本文认为,由于两栖型的农民工队伍数量极其庞大,当前我国绝大部分城市(主要是大中城市)都存在准入数量限制的必要性。绝对不能贸然宣布废除数量限制,改革措施必须循序渐进。为体现权责的一致性,实行准入数量限制的城市当局,要对规制行为的正当性承担举证责任,并且按照年度对规制措施进行检讨,以确认是否有净收益存在。另一种方式是,也可以规定特定情况下申请入行者的强制进入权,即以市民社会的权利限制政治国家的权力。二、在经营权投放方面,经营权期限不应过长,鼓励以服务质量为核心的招标制,允许限价式的拍卖。不提倡无限价的拍卖(这很可能是一种积聚风险的短视行为,效果犹如安装定时炸弹),以便为未来可能出现的解除数量规制创造良好条件,即从特许制过渡到一般许可制。三、采取鼓励性措施,积极发展普通出租车(TAXI)的电召业务、私雇车(PHV)业务,推行区域出租车制度。如果存在多个电召公司,在电召模式下,消费者有了选择交易对象的可能性。这种模式对节约道路资源和减少污染也有积极意义。

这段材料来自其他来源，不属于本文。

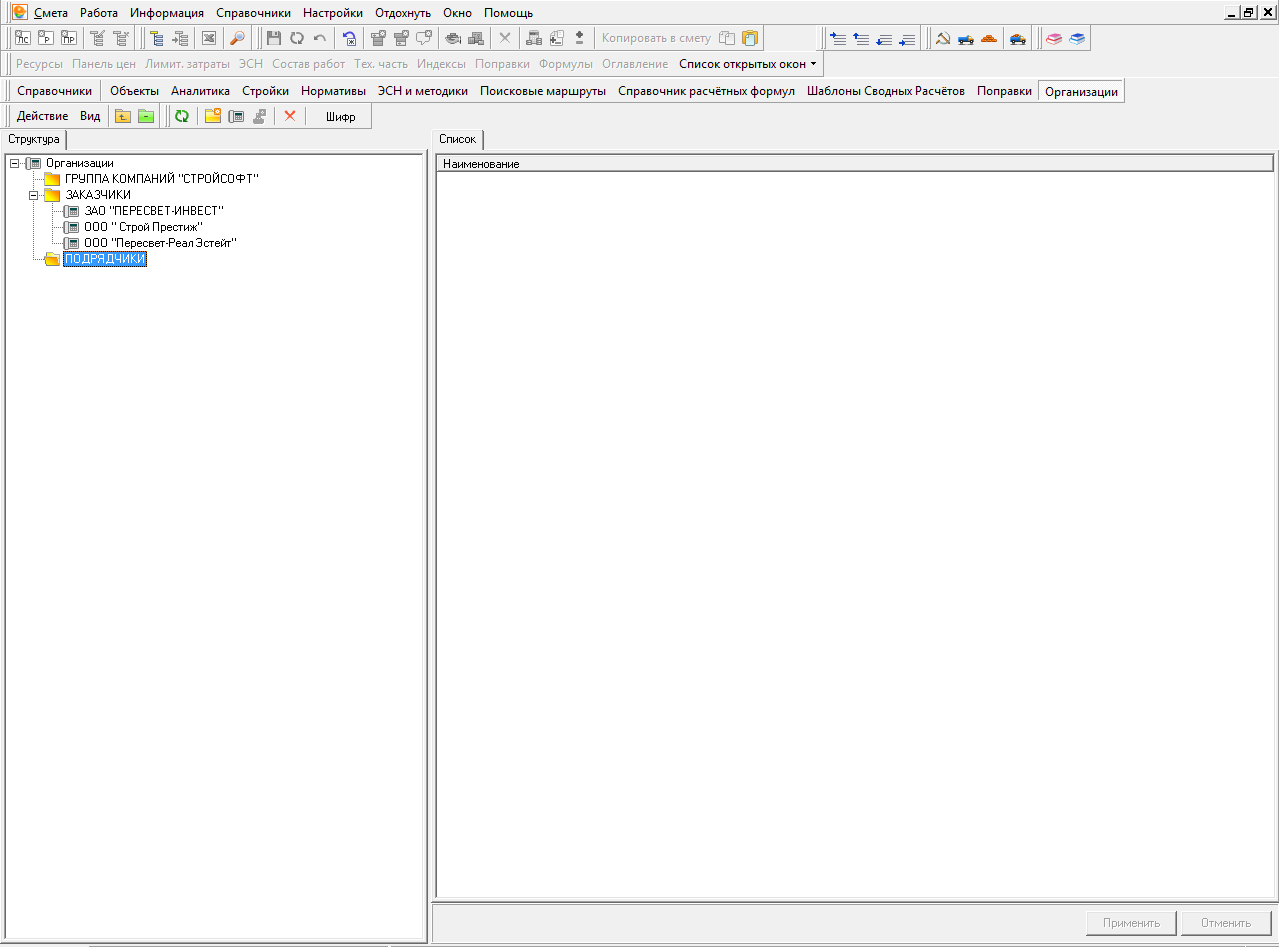The height and width of the screenshot is (947, 1279).
Task: Select ГРУППА КОМПАНИЙ "СТРОЙСОФТ" folder
Action: (161, 179)
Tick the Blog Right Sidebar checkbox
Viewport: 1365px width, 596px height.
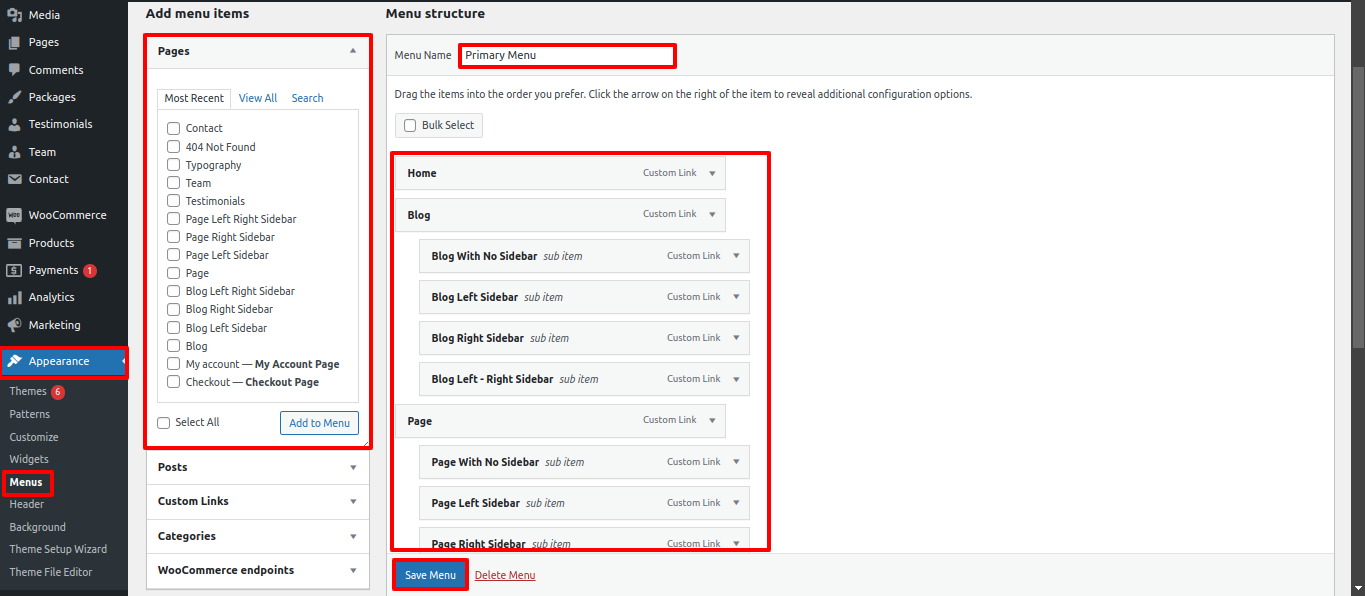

另外,私雇车仅通过电召方式接客,基本具备完全竞争市场的特征,故国家没有限制的必要。私雇车可以和普通出租车形成一定的竞争关系,这对消费者是有利的。区域出租车能满足特大城市中某个区域内居民出行权的需要。私雇车和区域出租车的推行,将使绝大部分“黑车”失去市场。